Explore this issue:July 2011
Minneapolis, Minn.—For patients undergoing surgery, identification of known or suspected obstructive sleep apnea (OSA) is critical to avoid or minimize surgical complications that are increased in these patients, experts said here last month at SLEEP 2011, the 25th Annual Meeting of the Associated Professional Sleep Societies.
Tracey Stierer, MD, medical director at the Johns Hopkins Medicine Outpatient Center, director of the division of ambulatory anesthesia and assistant professor of anesthesiology and critical care medicine at Johns Hopkins University in Baltimore, discussed the importance of screening surgical patients for OSA. She used the 2006 practice guidelines by the American Society of Anesthesiologists (ASA) as the template for her talk (Anesthesiology. 2006;104(5):1081-1093). Although the guidelines are not evidence-based, she said they provide a starting point to draw attention to the need to screen surgical patients for OSA and may provide some help on specific issues.
Among these issues is a way to score the severity of OSA to determine the risk of increased postoperative morbidity and mortality, along with the appropriate post-care location. The guidelines, for example, strongly recommend against sending to an unmonitored environment any patient who has had airway surgery, has a history of OSA or is suspected to have OSA.

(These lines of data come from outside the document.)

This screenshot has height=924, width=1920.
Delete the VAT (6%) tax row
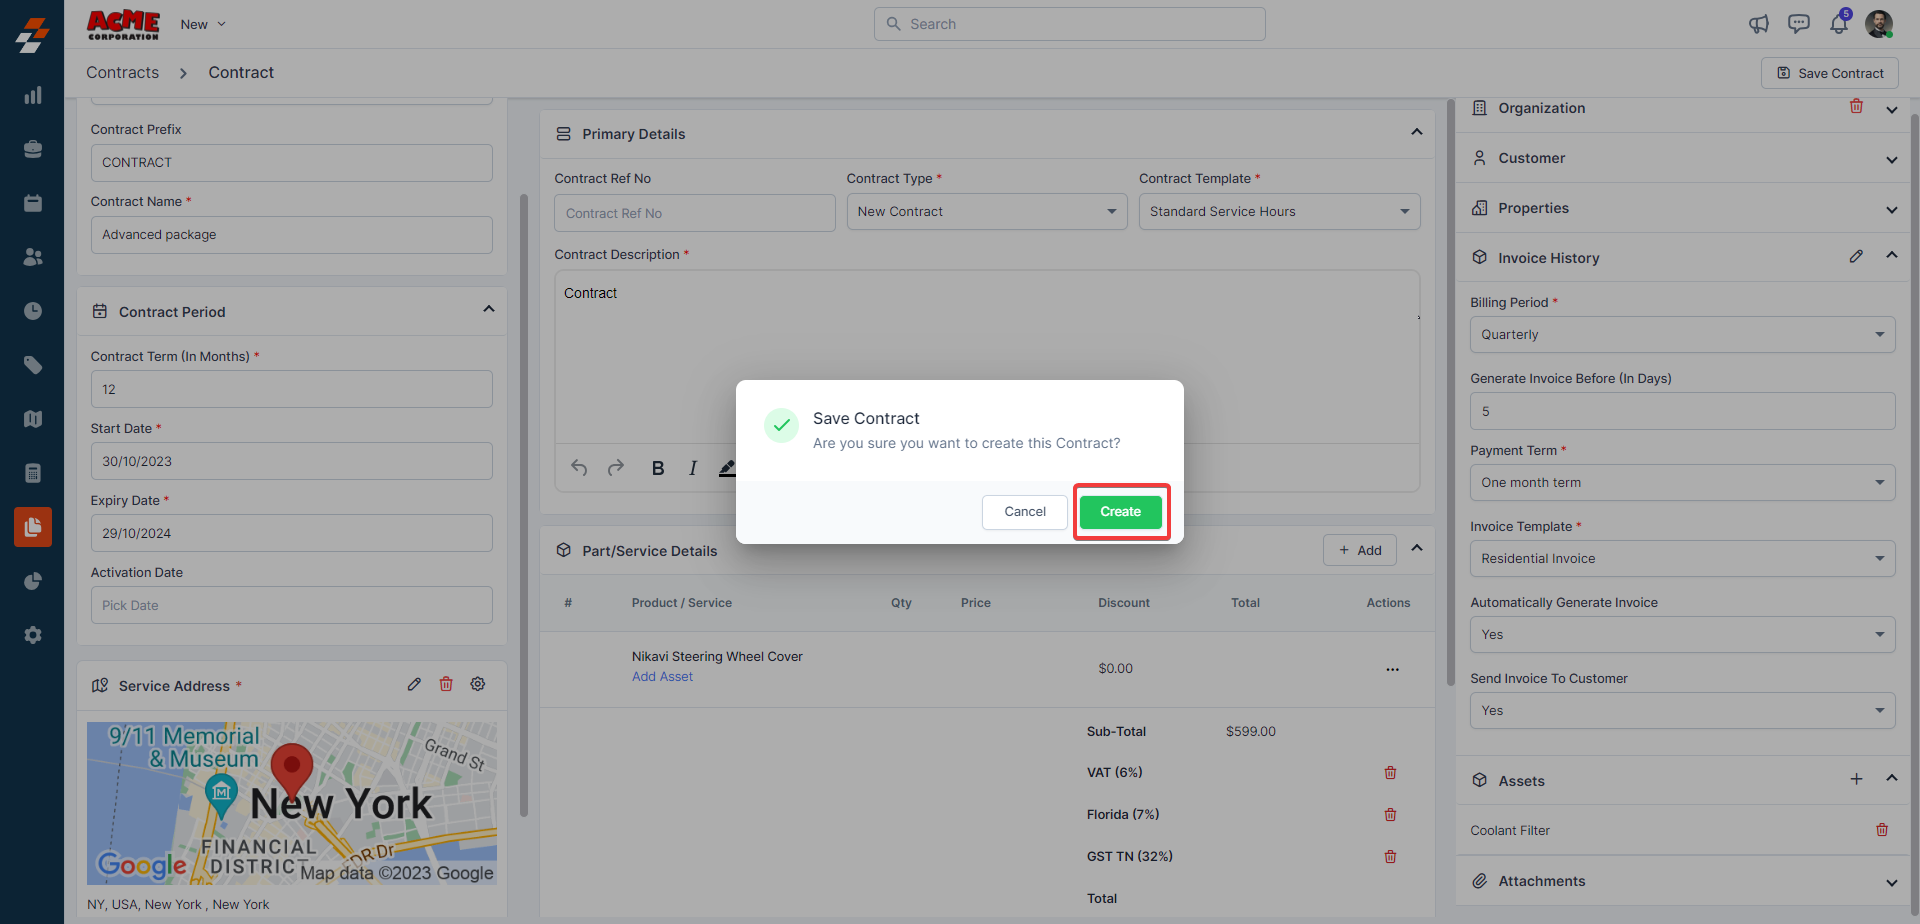[x=1390, y=773]
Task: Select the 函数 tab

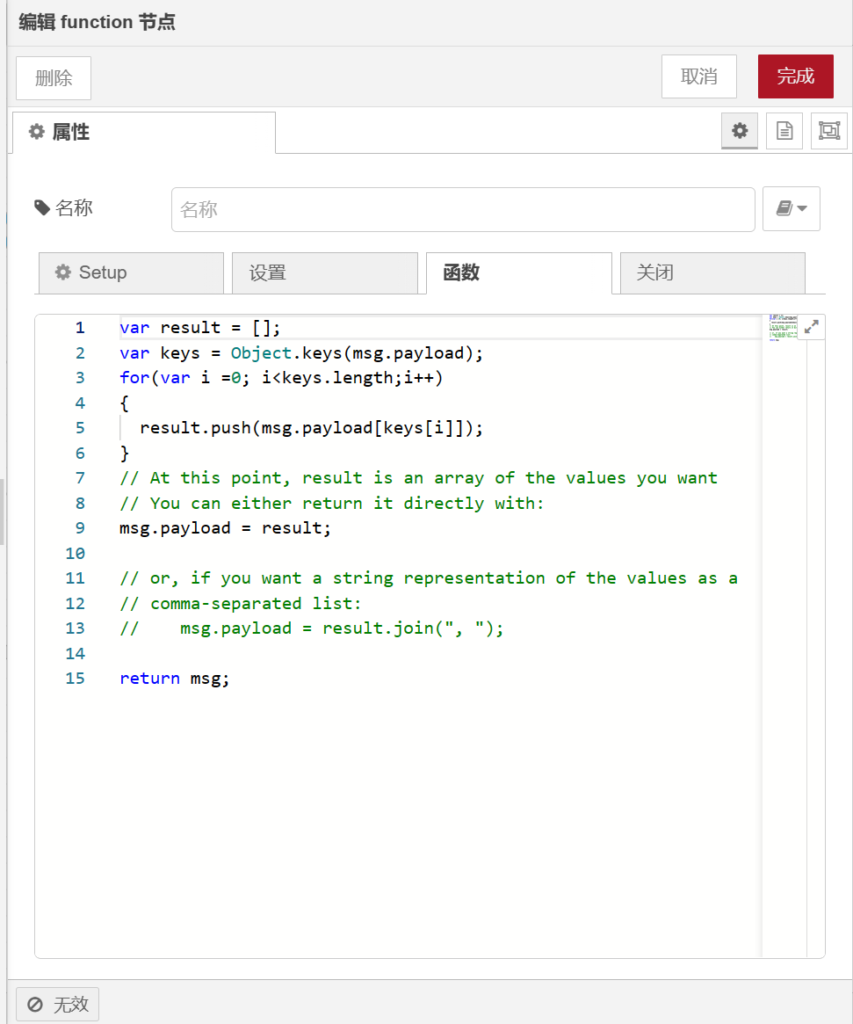Action: tap(518, 273)
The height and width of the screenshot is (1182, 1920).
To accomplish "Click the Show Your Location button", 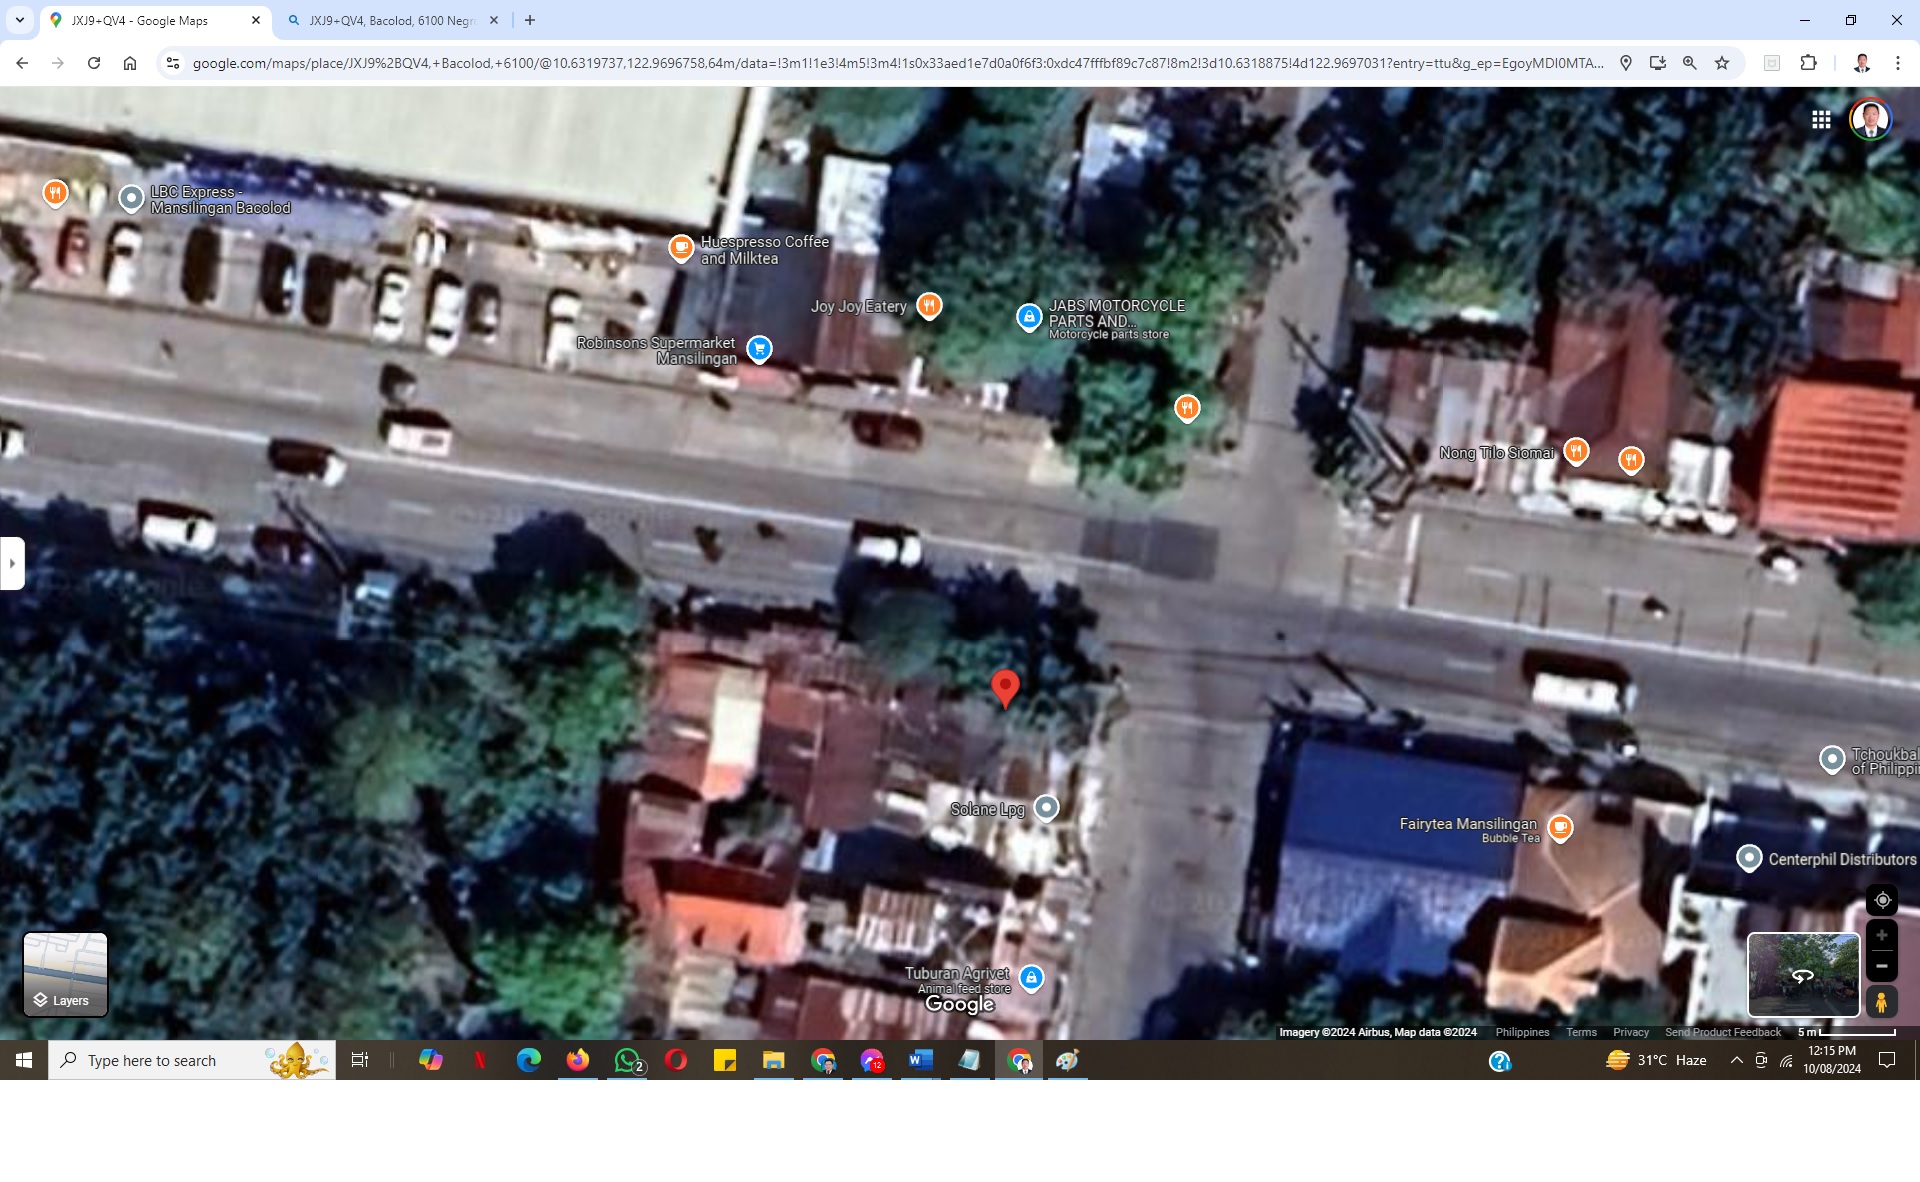I will point(1881,900).
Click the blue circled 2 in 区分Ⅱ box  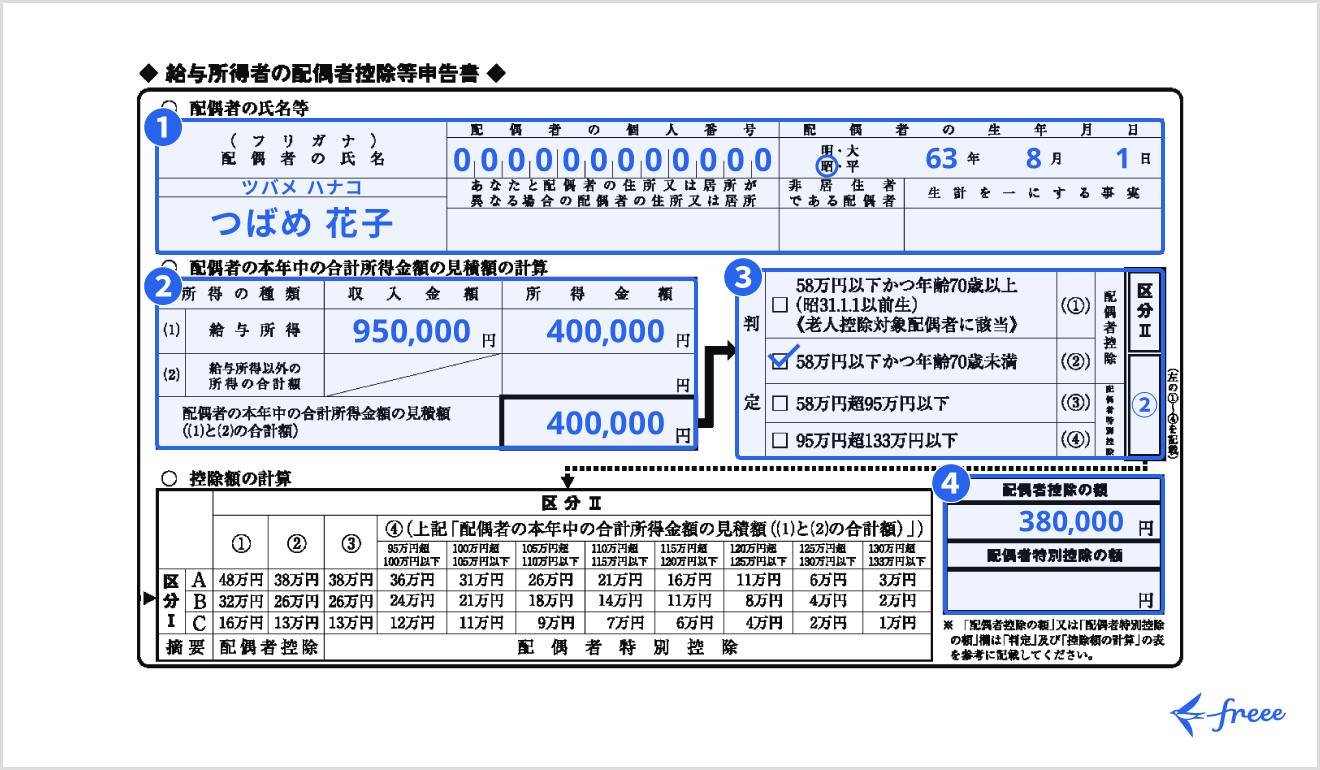[1145, 405]
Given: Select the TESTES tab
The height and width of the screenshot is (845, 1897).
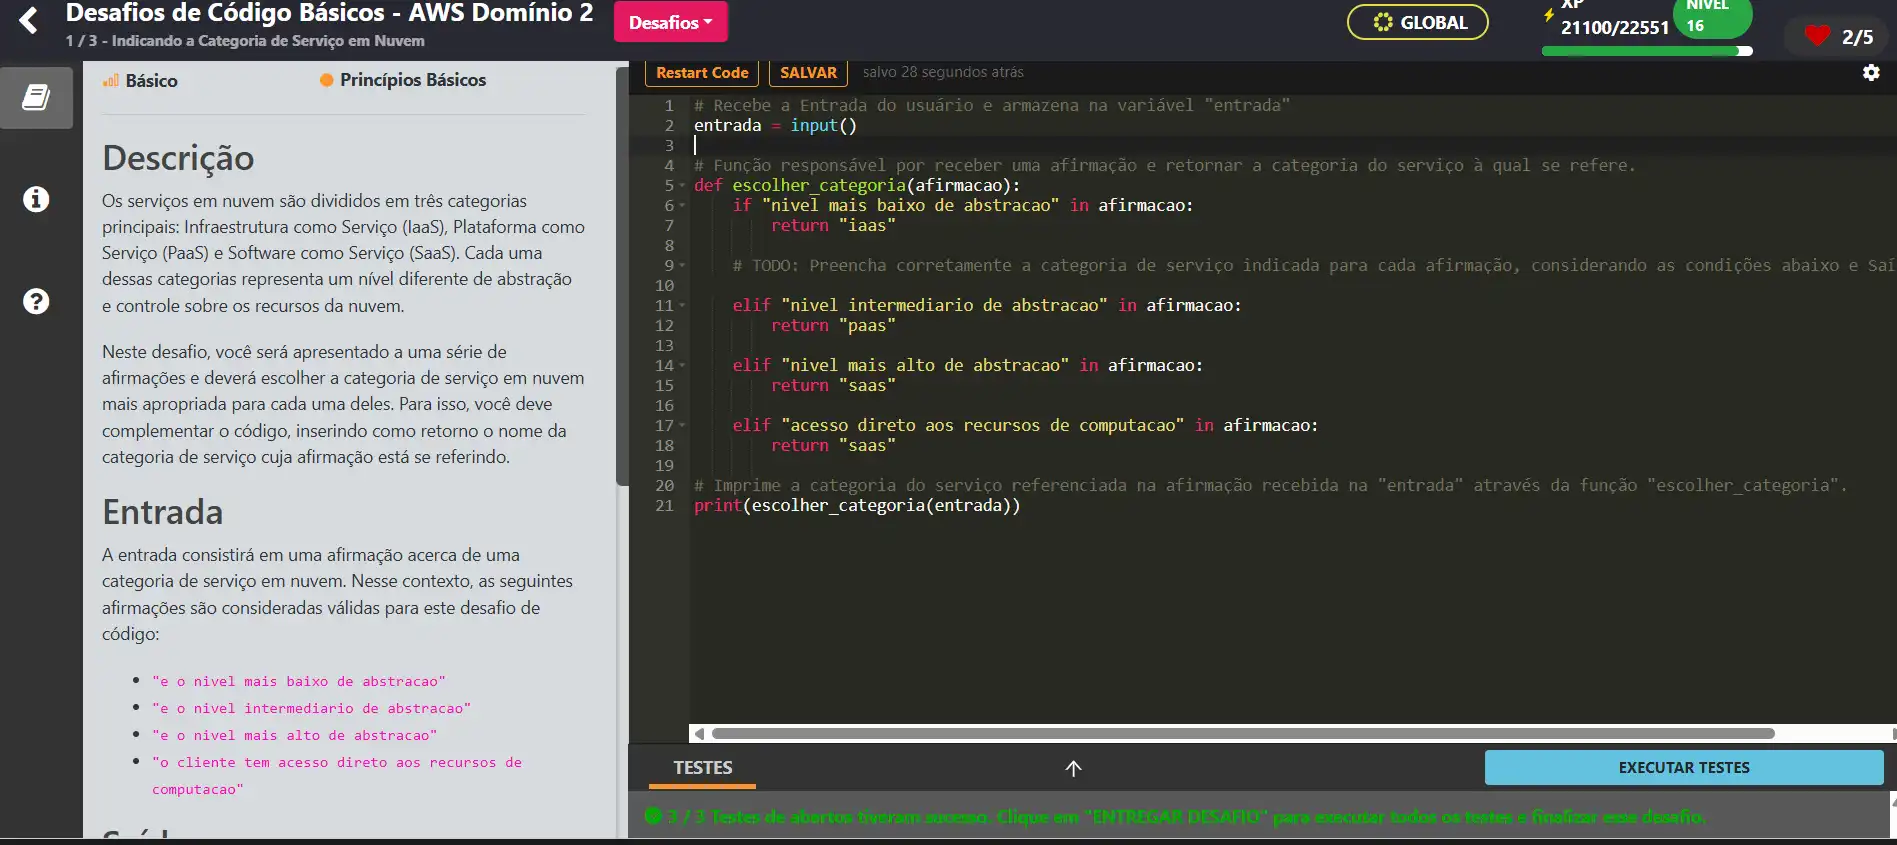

In patients with known or suspected OSA, Dr. Stierer recommended that surgery be scheduled early in the day to allow for ample postoperative observation time. She also emphasized the importance of communication between the anesthesia and surgical teams to determine the approach to airway management and postoperative disposition. “Specifically, those patients with other co-morbidities such as overlap syndrome, pulmonary hypertension or compensated heart failure might be better served in an inpatient venue as opposed to an ambulatory surgical center,” she said.
Dr. Stierer also discussed an algorithm that has been used by Johns Hopkins Hospital in Baltimore, Md., for the past 15 years to determine postoperative care for OSA patients. Dr. Stierer, for example, has her patients who have previously been treated with continuous positive airway pressure (CPAP) bring their CPAP devices to the hospital on the day of surgery so they can use the devices postoperatively. For patients unable to use CPAP on the first night because of the nature of the surgical procedure, she urged high-level postoperative observation in an intensive care setting.
Another issue, is the need to maintain a high level of vigilance for obstruction in the immediate postoperative period. If a patient has been prescribed an oral narcotic to use at home after surgery, she said, Johns Hopkins physicians typically administer the first dose before discharge so they can observe the patient and determine fitness for discharge to home or an unmonitored environment.